But the real culprit here, it dawns on me, is not Shirley.

The real malefactor is Time. Not the wasted Time of my own making, the Time I’ve squandered on a couch or in a bar, the frittered Time that killed my potential career as a concert pianist or my chance to open the batting for Australia.

No, a different sort of Time has flattened me. Big-picture Time, Stephen Hawking-sized Time, way-out-of–my-hands Time, the Time that divides me from a generation before. The mocking, inarguable Time that separates aeons like continents and stands between me and Ancient Rome or Sunnybrook Farm, denying me the togas I might have worn, the Last Suppers I might have consumed, the tap-dancing showstoppers you, Shirley, and I might have sang.

Time is the life-changing bitch.

There is a coda.

It’s 1999. I’m in California with my friend Mark. As we drive through Woodside, he says, ‘See that street there? That’s where Shirley Temple lives.’

And I ask him to pull over. ‘No reason,’ say I. And I walk to the front fence and there in the garden I see a woman, an old woman, the same age as Mum, on her knees turning the soil with a small trowel.

And it’s her.

It’s you.

Shirley.

And though we never speak, on this day, in this garden, all I hear is an orchestra swinging in crackly syncopation and the sounds of tapping feet.

And all I see is a mop of blonde curls and a smile that lights up the world and Bill ‘Bojangles’ Robinson tapping down your front steps. And I’m flying again and the world is bright and anything is possible.

So I write to Time, of the nagging hourglass and the mocking hands. Let it be known, Time, that 50 years on, despite your trickery and tomfoolery, I’ll have none of it.

Let it be known, Time, you can stick your nitpicking seconds up your arse. I’ve had it with you.
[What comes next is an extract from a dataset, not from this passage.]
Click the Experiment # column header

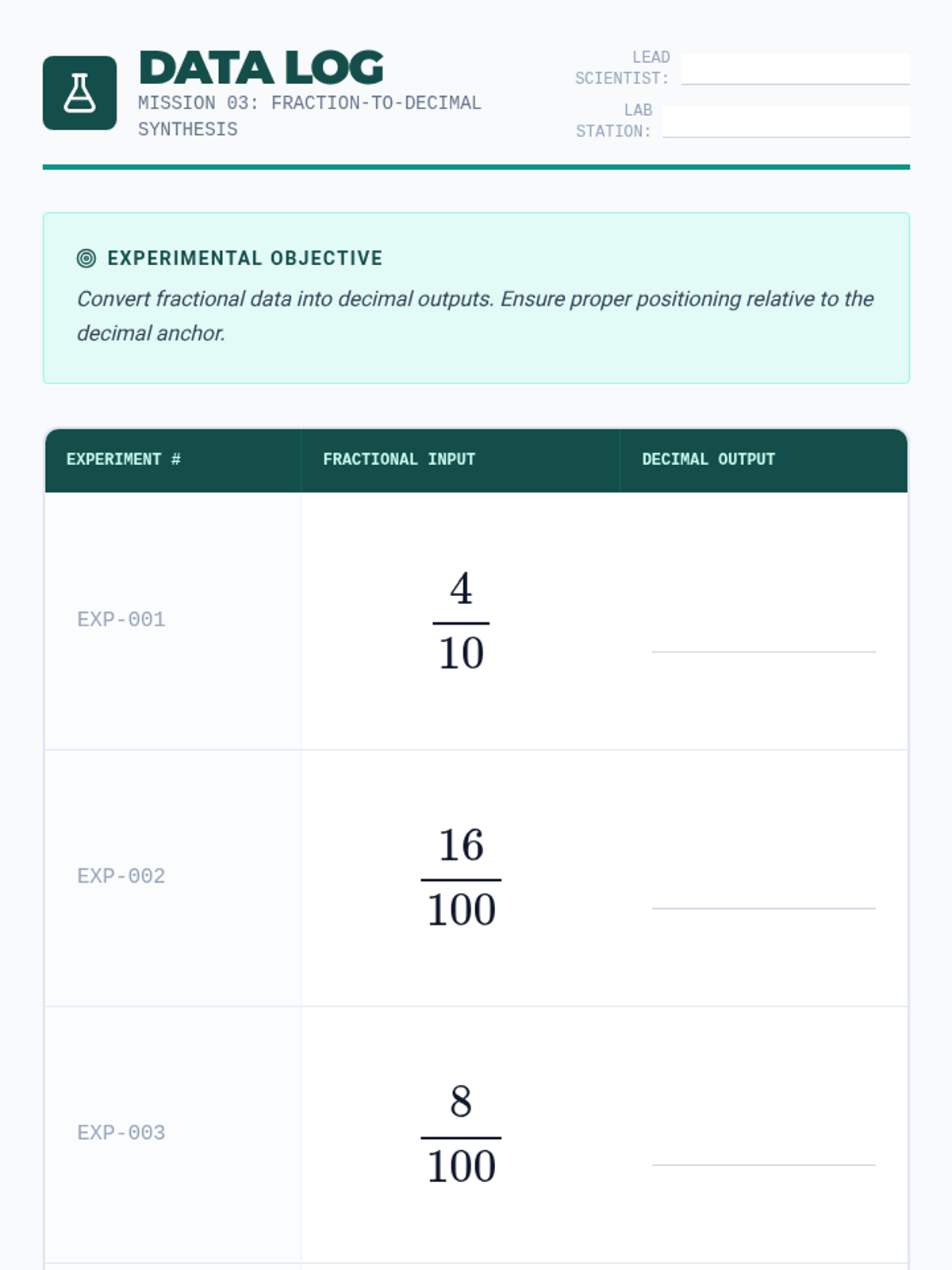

Let it be known, Time, as far as I’m concerned, and from hereon in, the plane trees are in flower, my red scooter is polished, Killer Karl Kox is jumping from the turnbuckle, I’m wearing my Superman costume — yes, with the big S embroidered on the front. Anything is possible and somewhere in the near distance an orchestra swells, cue the wise men, cue Shirley, cue close up, roll closing credits: The End.